### [TASK TO CARRY OUT]
Would you set down the data below exactly as shown?

### [EXTRACTED MATERIAL]
* * * * *

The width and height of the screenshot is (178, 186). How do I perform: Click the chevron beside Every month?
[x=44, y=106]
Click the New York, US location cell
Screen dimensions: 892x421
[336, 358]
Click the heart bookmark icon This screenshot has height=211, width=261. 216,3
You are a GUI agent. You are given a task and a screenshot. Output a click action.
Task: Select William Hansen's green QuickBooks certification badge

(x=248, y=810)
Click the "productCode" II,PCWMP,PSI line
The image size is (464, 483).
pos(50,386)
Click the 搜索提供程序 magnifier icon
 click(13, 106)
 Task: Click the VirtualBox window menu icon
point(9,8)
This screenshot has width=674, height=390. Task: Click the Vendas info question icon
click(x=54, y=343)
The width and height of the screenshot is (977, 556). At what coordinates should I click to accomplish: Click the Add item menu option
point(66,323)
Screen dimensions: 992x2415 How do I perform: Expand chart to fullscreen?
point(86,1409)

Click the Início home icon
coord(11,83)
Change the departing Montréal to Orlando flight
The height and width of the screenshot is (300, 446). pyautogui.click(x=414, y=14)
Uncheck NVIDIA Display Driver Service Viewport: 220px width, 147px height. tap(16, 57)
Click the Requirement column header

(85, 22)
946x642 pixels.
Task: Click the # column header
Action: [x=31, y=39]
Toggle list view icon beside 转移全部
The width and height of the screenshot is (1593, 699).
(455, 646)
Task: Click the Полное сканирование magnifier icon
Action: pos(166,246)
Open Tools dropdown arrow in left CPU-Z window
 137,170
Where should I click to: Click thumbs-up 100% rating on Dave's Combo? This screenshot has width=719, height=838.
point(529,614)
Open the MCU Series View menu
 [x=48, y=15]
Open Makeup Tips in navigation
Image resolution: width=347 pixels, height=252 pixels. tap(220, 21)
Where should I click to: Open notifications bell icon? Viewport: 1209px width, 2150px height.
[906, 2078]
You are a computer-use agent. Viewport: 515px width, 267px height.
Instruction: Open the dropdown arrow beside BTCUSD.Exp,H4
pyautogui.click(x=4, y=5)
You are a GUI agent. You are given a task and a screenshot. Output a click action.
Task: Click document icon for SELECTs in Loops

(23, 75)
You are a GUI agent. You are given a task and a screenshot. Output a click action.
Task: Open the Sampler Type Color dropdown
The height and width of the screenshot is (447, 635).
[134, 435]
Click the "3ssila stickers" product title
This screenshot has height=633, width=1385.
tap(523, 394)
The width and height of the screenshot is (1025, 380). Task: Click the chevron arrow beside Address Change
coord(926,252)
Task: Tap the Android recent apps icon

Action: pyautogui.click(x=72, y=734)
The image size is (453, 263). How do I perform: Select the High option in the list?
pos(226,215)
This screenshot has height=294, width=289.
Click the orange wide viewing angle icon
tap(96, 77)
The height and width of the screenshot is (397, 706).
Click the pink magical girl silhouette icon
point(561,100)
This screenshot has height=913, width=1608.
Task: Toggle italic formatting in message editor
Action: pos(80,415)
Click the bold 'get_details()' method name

* * * * *

### [OUTPUT FOR THIS TASK]
The width and height of the screenshot is (178, 186). How do I perform: Click the chevron beside Every month?
[x=44, y=106]
Click the New York, US location cell
Screen dimensions: 892x421
[336, 358]
Click the heart bookmark icon This screenshot has height=211, width=261. 216,3
You are a GUI agent. You are given a task and a screenshot. Output a click action.
Task: Select William Hansen's green QuickBooks certification badge

(x=248, y=810)
Click the "productCode" II,PCWMP,PSI line
The image size is (464, 483).
pos(50,386)
Click the 搜索提供程序 magnifier icon
 click(13, 106)
 Task: Click the VirtualBox window menu icon
point(9,8)
This screenshot has width=674, height=390. Task: Click the Vendas info question icon
click(x=54, y=343)
The width and height of the screenshot is (977, 556). At what coordinates should I click to accomplish: Click the Add item menu option
point(66,323)
Screen dimensions: 992x2415 How do I perform: Expand chart to fullscreen?
point(86,1409)

Click the Início home icon
coord(11,83)
Change the departing Montréal to Orlando flight
The height and width of the screenshot is (300, 446). pyautogui.click(x=414, y=14)
Uncheck NVIDIA Display Driver Service Viewport: 220px width, 147px height. tap(16, 57)
Click the Requirement column header

(85, 22)
946x642 pixels.
Task: Click the # column header
Action: [x=31, y=39]
Toggle list view icon beside 转移全部
The width and height of the screenshot is (1593, 699).
(455, 646)
Task: Click the Полное сканирование magnifier icon
Action: pos(166,246)
Open Tools dropdown arrow in left CPU-Z window
 137,170
Where should I click to: Click thumbs-up 100% rating on Dave's Combo? This screenshot has width=719, height=838.
point(529,614)
Open the MCU Series View menu
 [x=48, y=15]
Open Makeup Tips in navigation
Image resolution: width=347 pixels, height=252 pixels. tap(220, 21)
Where should I click to: Open notifications bell icon? Viewport: 1209px width, 2150px height.
[906, 2078]
You are a computer-use agent. Viewport: 515px width, 267px height.
Instruction: Open the dropdown arrow beside BTCUSD.Exp,H4
pyautogui.click(x=4, y=5)
You are a GUI agent. You are given a task and a screenshot. Output a click action.
Task: Click document icon for SELECTs in Loops

(23, 75)
You are a GUI agent. You are given a task and a screenshot. Output a click action.
Task: Open the Sampler Type Color dropdown
The height and width of the screenshot is (447, 635).
[134, 435]
Click the "3ssila stickers" product title
This screenshot has height=633, width=1385.
tap(523, 394)
The width and height of the screenshot is (1025, 380). Task: Click the chevron arrow beside Address Change
coord(926,252)
Task: Tap the Android recent apps icon

Action: pyautogui.click(x=72, y=734)
The image size is (453, 263). How do I perform: Select the High option in the list?
pos(226,215)
This screenshot has height=294, width=289.
Click the orange wide viewing angle icon
tap(96, 77)
The height and width of the screenshot is (397, 706).
Click the pink magical girl silhouette icon
point(561,100)
This screenshot has height=913, width=1608.
Task: Toggle italic formatting in message editor
Action: pos(80,415)
Click the bold 'get_details()' method name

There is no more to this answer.